* _TASK TO COMPLETE_: Starting with the line that contains "Click the +7.84 price change value" and ending with the final line of the data below, print those lines exactly and nothing else.
----- TASK DATA
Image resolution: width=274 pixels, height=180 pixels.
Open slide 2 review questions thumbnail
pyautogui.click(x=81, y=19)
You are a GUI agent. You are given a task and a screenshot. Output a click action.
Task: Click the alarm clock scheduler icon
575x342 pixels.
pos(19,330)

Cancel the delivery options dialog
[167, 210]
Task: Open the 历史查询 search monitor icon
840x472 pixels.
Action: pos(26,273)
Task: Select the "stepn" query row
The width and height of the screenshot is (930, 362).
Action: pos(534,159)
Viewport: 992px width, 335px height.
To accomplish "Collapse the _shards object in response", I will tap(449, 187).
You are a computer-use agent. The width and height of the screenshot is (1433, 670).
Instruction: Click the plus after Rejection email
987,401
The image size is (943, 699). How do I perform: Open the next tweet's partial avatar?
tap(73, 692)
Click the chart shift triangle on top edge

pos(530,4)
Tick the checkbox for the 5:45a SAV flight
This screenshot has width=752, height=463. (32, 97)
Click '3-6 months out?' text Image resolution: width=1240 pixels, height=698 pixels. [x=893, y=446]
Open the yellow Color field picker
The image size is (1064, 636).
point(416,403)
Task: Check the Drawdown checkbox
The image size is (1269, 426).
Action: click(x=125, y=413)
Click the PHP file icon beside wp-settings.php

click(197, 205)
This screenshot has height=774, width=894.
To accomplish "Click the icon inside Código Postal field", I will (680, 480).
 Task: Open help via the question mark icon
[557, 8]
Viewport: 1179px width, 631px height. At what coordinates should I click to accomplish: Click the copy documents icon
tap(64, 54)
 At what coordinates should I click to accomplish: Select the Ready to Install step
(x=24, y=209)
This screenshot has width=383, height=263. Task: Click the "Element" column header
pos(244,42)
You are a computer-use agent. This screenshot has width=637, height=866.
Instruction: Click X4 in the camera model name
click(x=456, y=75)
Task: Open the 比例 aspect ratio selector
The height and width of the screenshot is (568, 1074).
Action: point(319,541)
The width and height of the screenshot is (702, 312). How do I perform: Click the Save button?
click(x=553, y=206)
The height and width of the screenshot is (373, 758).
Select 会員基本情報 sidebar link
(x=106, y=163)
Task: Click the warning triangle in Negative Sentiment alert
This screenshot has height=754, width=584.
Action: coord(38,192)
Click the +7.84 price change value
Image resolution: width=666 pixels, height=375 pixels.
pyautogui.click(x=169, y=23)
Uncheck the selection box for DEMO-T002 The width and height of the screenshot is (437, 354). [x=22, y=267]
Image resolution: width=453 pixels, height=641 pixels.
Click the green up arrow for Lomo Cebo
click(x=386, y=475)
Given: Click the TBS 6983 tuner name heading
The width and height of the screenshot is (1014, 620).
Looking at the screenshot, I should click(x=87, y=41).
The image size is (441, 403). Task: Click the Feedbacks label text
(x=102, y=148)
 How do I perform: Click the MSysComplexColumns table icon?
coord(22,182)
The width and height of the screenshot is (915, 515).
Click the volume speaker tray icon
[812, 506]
----------
* _EXERCISE RESULT_:
Click the +7.84 price change value
Image resolution: width=666 pixels, height=375 pixels.
pyautogui.click(x=169, y=23)
Uncheck the selection box for DEMO-T002 The width and height of the screenshot is (437, 354). [x=22, y=267]
Image resolution: width=453 pixels, height=641 pixels.
Click the green up arrow for Lomo Cebo
click(x=386, y=475)
Given: Click the TBS 6983 tuner name heading
The width and height of the screenshot is (1014, 620).
Looking at the screenshot, I should click(x=87, y=41).
The image size is (441, 403). Task: Click the Feedbacks label text
(x=102, y=148)
 How do I perform: Click the MSysComplexColumns table icon?
coord(22,182)
The width and height of the screenshot is (915, 515).
Click the volume speaker tray icon
[812, 506]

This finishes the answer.